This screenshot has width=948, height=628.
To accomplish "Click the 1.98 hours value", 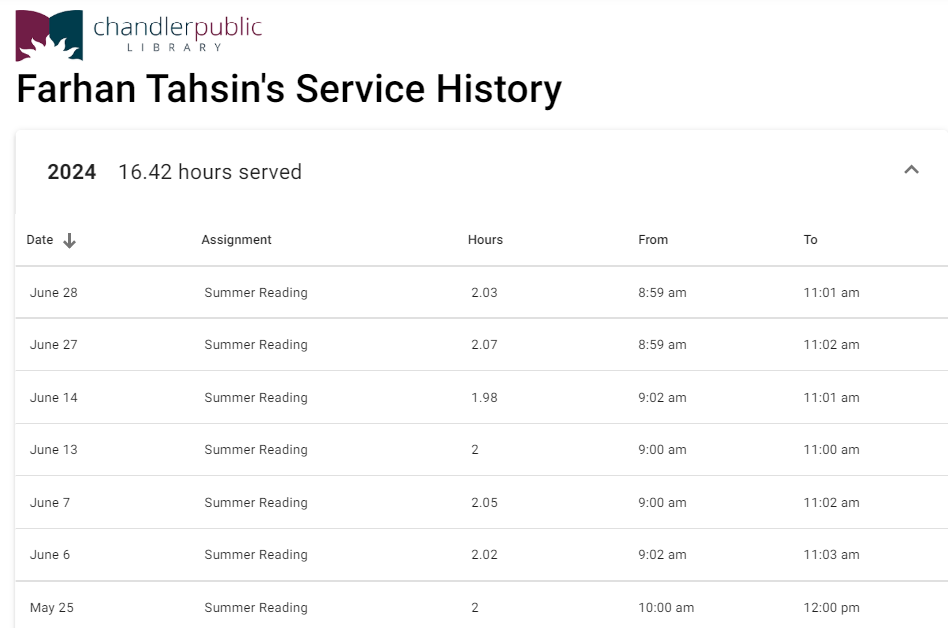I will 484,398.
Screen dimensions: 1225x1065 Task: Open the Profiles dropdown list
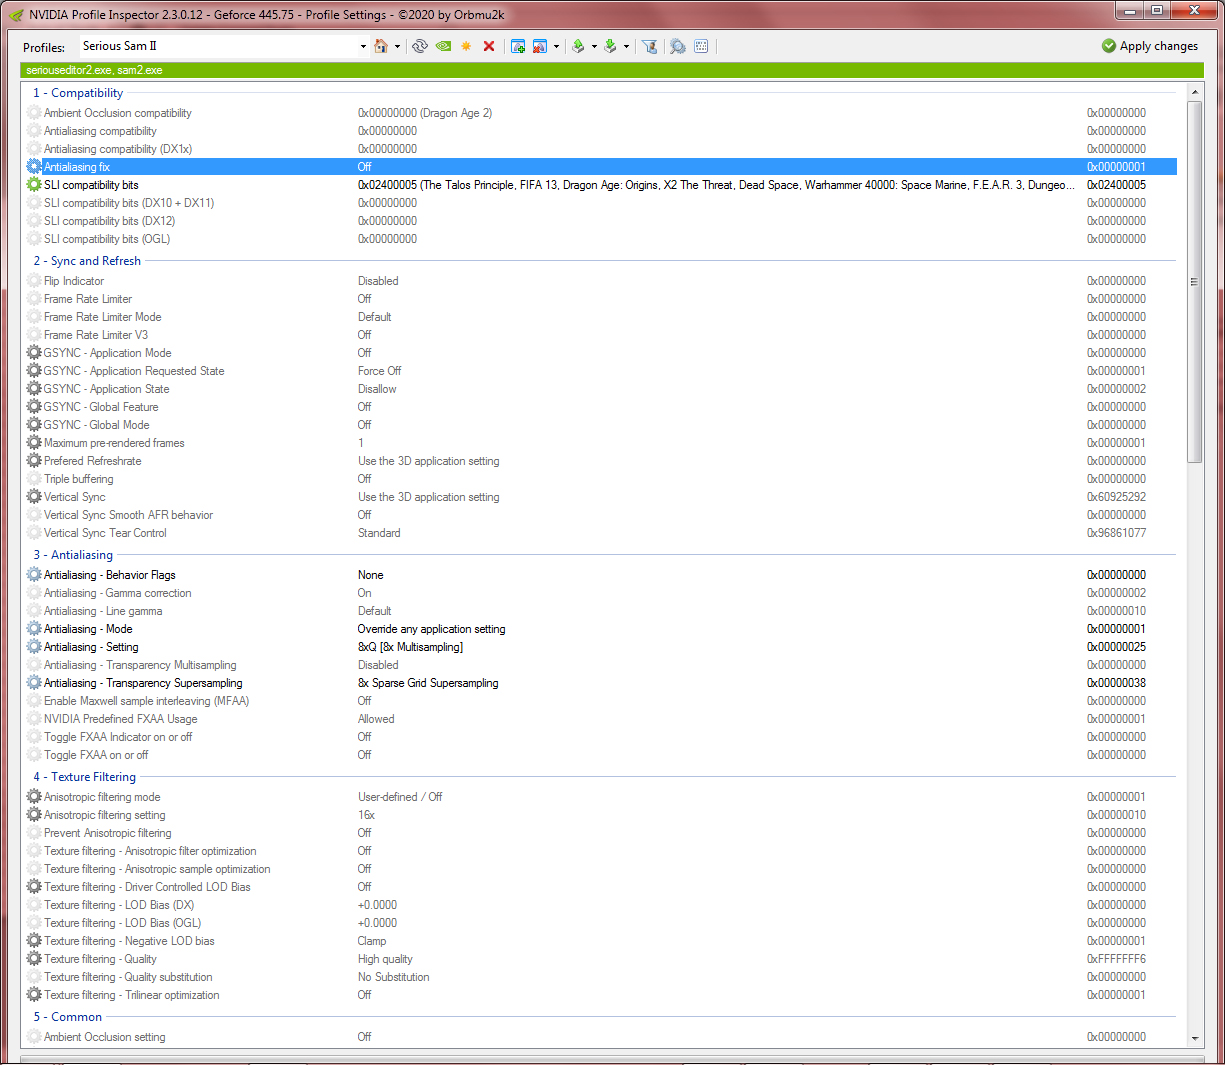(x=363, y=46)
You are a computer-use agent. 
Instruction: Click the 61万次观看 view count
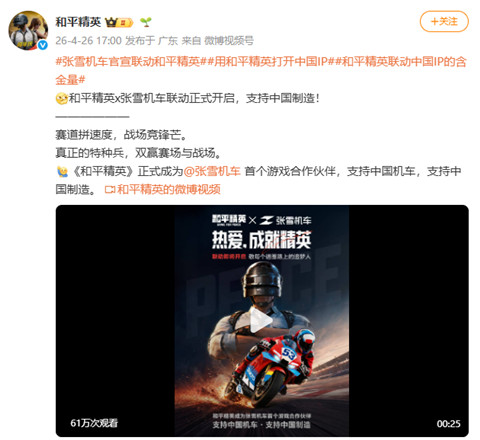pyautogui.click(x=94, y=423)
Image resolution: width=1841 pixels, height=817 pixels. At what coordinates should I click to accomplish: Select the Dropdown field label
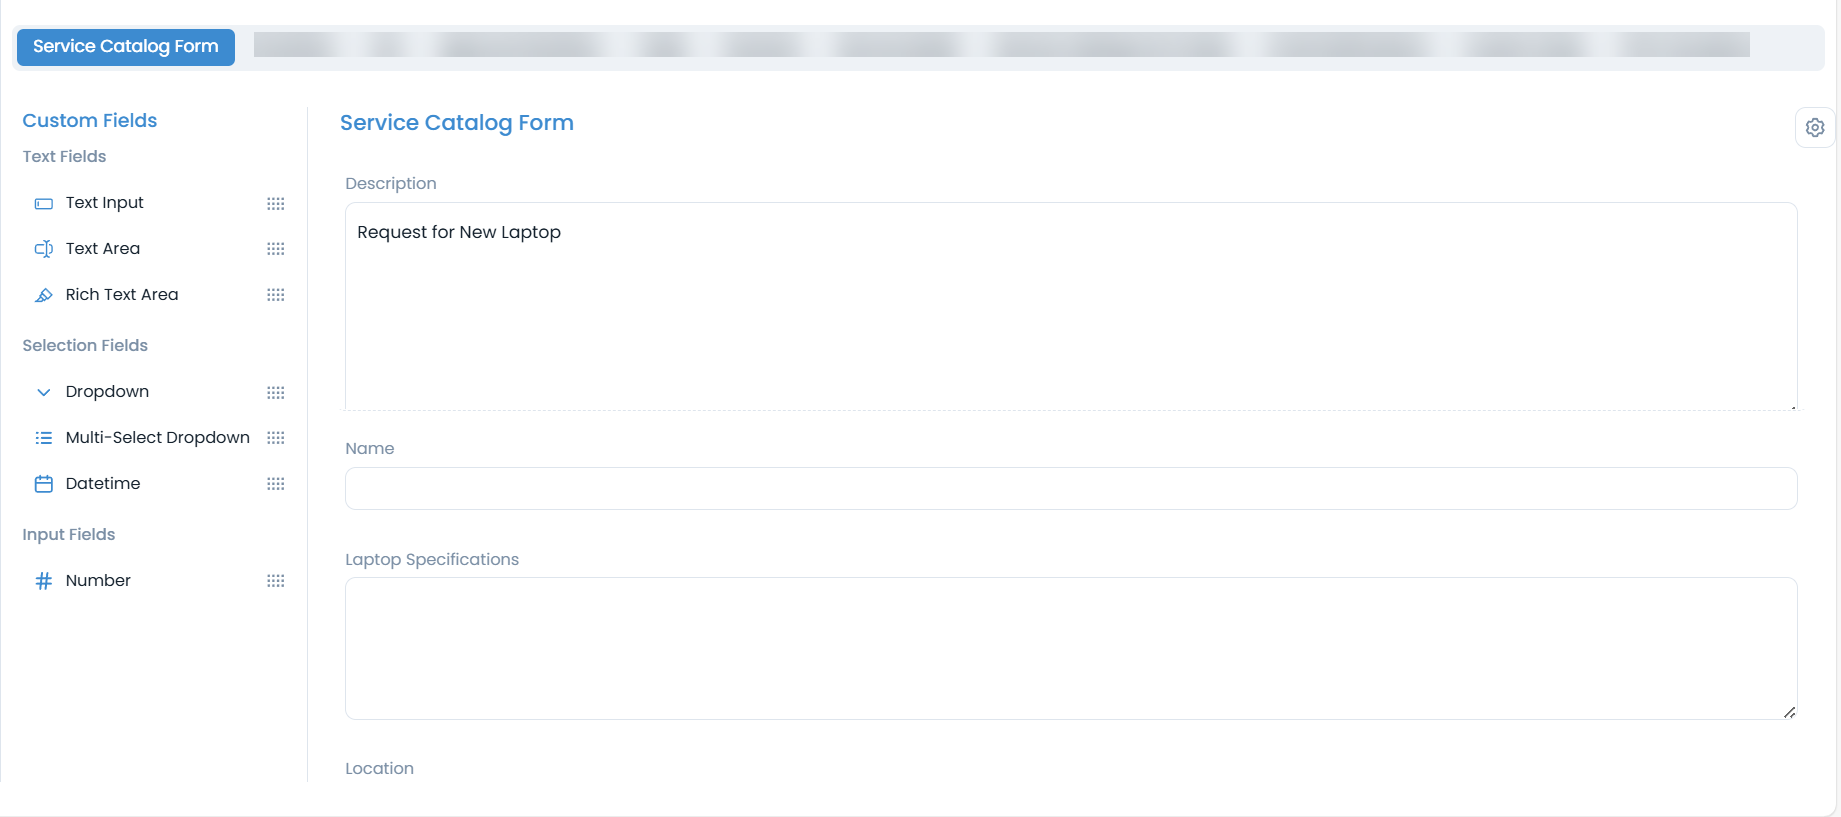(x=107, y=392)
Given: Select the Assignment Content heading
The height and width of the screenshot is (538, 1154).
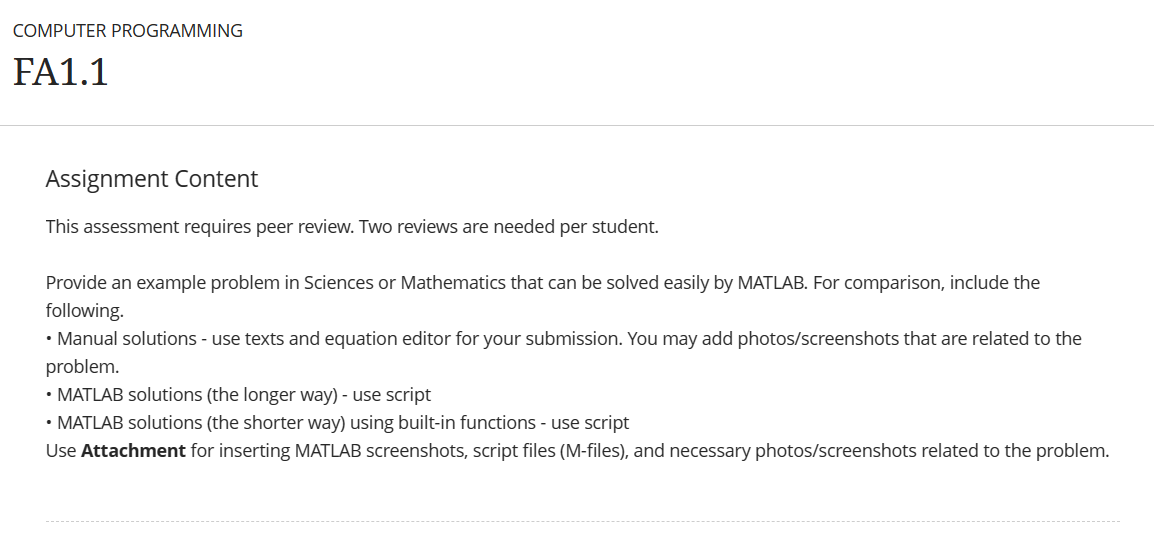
---
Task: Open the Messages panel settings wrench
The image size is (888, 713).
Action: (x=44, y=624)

THE TASK = How many lines of the listing above contain the string "screenshot"? Only the number is wanted.

RESPONSE = 2